Covered CA complicates tax preparation

Covered CA Call CenterMany Californians will be headed into tax season with their paperwork in disarray thanks to their state health care exchange, Covered California. The program is the state’s implementation of the Affordable Care Act, or Obamacare.

In a repeat of follies reported last year, Covered CA has struggled to supply thousands of consumers with tax forms before the April 15 filing deadline for individual tax returns. That is deepening confusion, uncertainty and fear related to the Obamacare tax penalty taking effect for the first time this IRS season for those who have not signed up for any insurance.

For insurance agents, the woes compounded frustration surrounding the complex and often inadequate interplay between Covered CA and Medi-Cal, the state’s version of Medicare. Medicare was expanded substantially this past year under a provision of Obamacare.

A numbers game

Covered CA executives have had to keep several bureaucratic plates spinning since Obamacare passed its first anniversary in the Golden State last October. Resources and attention were divided among processing enrollments, pushing for new signups and providing qualified exceptions for those the exchange needed to get on the books to keep numbers at or near targets for the original Feb. 15 deadline.

The effort was a partial success. As the Sacramento Business Journal reported, 944,000 enrollees “renewed coverage for 2015 before the end of last year for total enrollment in the individual marketplace of more than 1.4 million.”
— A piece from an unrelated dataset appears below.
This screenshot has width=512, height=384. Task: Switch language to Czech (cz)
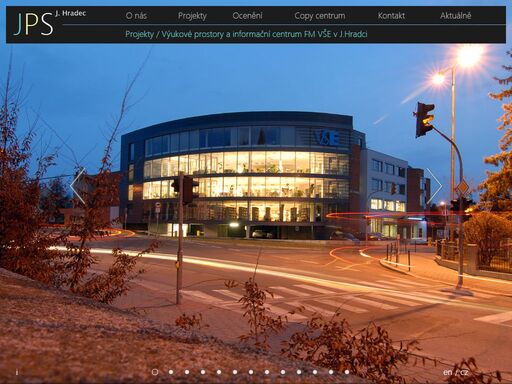pos(464,372)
Although executives strove to hit a goal of 1.7 million enrollees, they fell back on a fix familiar to Obamacare watchers: create an extension until April 30. Another wave of signups, the Journal reported, were “expected in the current special enrollment period through April 30 for people who claim they were unaware of the new tax penalty for foregoing insurance.”

Crunch time

Whether or not their claims were grounded in fact, enrollees eligible for the April extension faced a less frustrating time filing taxes than those who simply didn’t receive the necessary paperwork from Covered CA. As CBS San Francisco reported, “Covered California now acknowledges at least 4,500 enrollees had not received their tax forms. That’s in addition to the more than 100,000 who received inaccurate forms.” And more residents have begun to discover they need to “file a dispute to get a form and wait up to 60 days, well past April 15th.”

In an interview with KPIX 5 published by CBS, Covered CA spokesperson Dana Howard admitted responsibility for the chaos, but attributed the challenge to an unprecedented type of bureaucratic wire-crossing. “This is the first time that tax forms and taxes have been intertwined with health care,” Howard said.

Californians in the crunch have had to rely on their own resources or those supplied by the media to get a handle on the changes. To help consumers understand what kind of problems they faced, Southern California Public Radio recently offered an explainer breaking down the thicket of mistakes.

“The Covered California errors,” it noted, “revolve around inconsistencies of enrollment in subsidized health insurance plans. For instance, someone may have been enrolled for only three months but the tax form says they were enrolled for six months. (The federal problem was different – it was about incorrect premiums on the forms.)”

But if enrollees didn’t yet receive a postcard from Covered CA, they would have had to catch the error themselves. Potentially, a lot could be on the line.

“Covered California’s mistake matters,” SCPR observed, “because the amount a household owes in taxes will depend on the amount of subsidy they received. And if the form — known as a 1095A — says they received more than they really did, their tax rate will be based on those erroneous figures.”

It remains to be seen how well Californians will be able to avoid another round of confusion after the April 30 enrollment deadline and the 60-day tax delay tick past.

Agents balk

For their part, California insurance agents have amassed grievances of their own. Aside from any troubles they may have with their own, private health care policies, they shouldered the brunt of the work load in signing up enrollees under Obamacare — despite receiving what some claim to be little or no assistance on the other end of the telephone or internet.

Agent-driven signups made up 43 percent of new enrollments in Covered CA, the Los Angeles Times reported, compared to 30 percent who self-enrolled and just 10 percent who relied on a so-called “certified enrollment counselor or navigator.”

One agent told Insurance Business America the signup process had become a “nightmare,” with “non-existent” communication plaguing her interaction with both Covered CA and Medi-Cal.